Apr 14, 2011 at 1:23pm
Hello

As a part of our N/W course assignment we are to implement a proxy server which should be able to restrict access to some websites.

As a part of the implementation, I am reading the sites to be blocked from a text file and storing them in an array. When I get a http request packet I parse the packet to get the value in the Host Name field and compare it with the array. If I find a match I simply block it else I forward it.

A loop hole with this implementation is if any one enters the ip-address of the blocked sites the packet gets forwarded. To avoid this, during the creation of the array am using
gethostbyname()
to get the ip address of the server to be blocked and will compare the requested server-address with this list of ip's also.

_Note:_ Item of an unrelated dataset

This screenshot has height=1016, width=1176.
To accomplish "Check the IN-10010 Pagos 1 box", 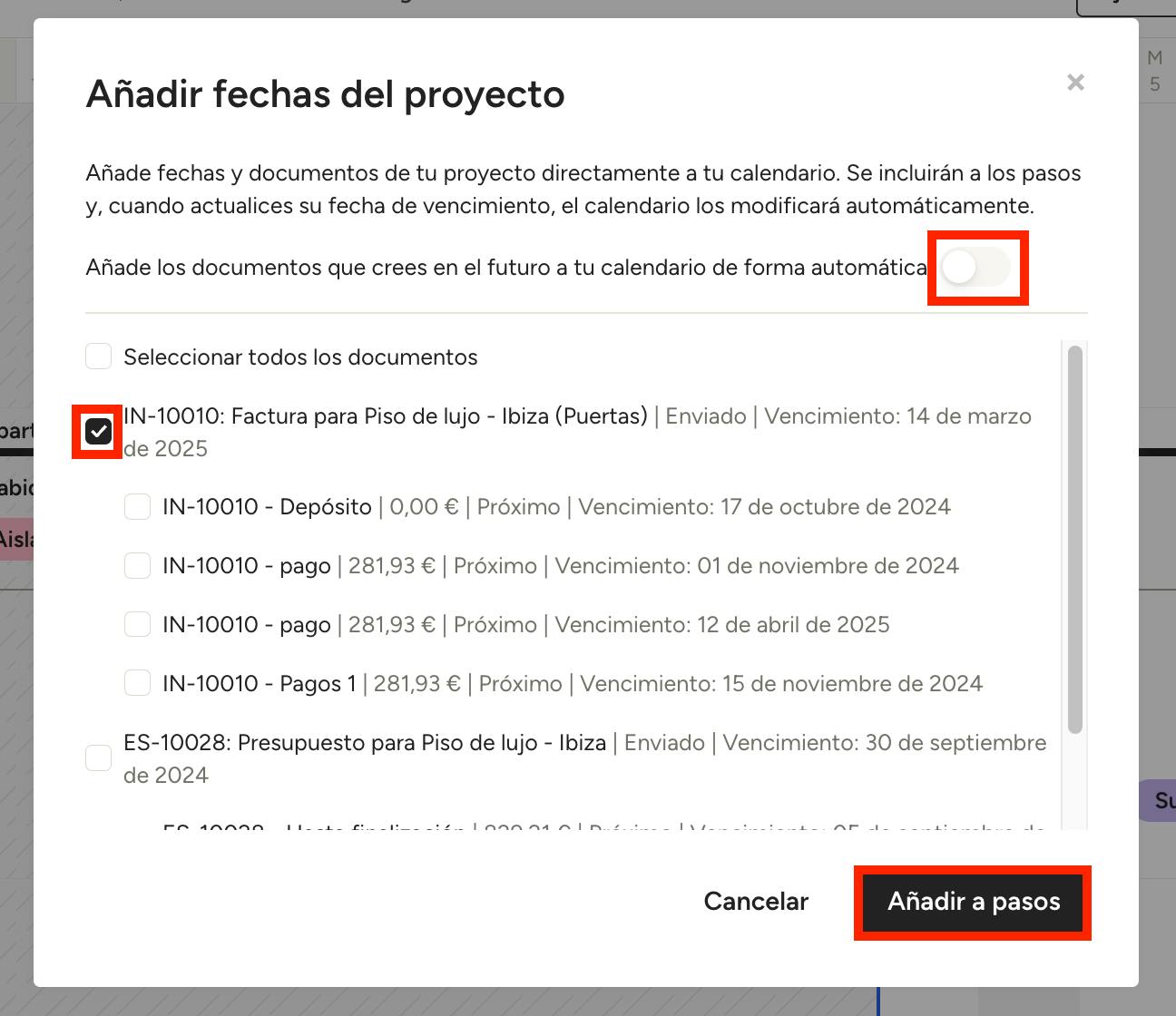I will [x=137, y=683].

However, the problem began when I started to try to block www.facebook.com
I stored www.fb.com as one of the sites to be blocked in the text file and also will get its ip address during the creation of the array. Now when some one enters www.facebook.com, it will be allowed becoz i have blocked ony fb.com

As I understand, I now have to use gethostbyname for the requested server address also and then compare the ips obtained with those in the array and then decide whether to forward or not.

However this comparison is time consuming and it would be nice if anyone could suggest some other implementation for the same.

Also if possible please gimme links where I can read up more on how blocking can be achieved.

Thanks
Last edited on Apr 14, 2011 at 1:26pm
Apr 14, 2011 at 2:45pm
You don't have to use gethostbyname, if you look at an HTTP packet, it will give you the text address before dns of the site that is being accessed. A ton easier than finding the IP of all of the sites.
Apr 14, 2011 at 4:06pm
@ultifinitus - can you be a little more specific please
Apr 14, 2011 at 5:23pm
HTTP protocol site:
http://www.w3.org/Protocols/rfc2616/rfc2616.html

if you look at a simple packet, the first line being something like a GET or a POST request. The second line will have HOST: then right here it will tell you the host that the user is trying to reach.
Apr 15, 2011 at 4:45pm
ya but wat do i do if it is an ip address ??
Topic archived. No new replies allowed.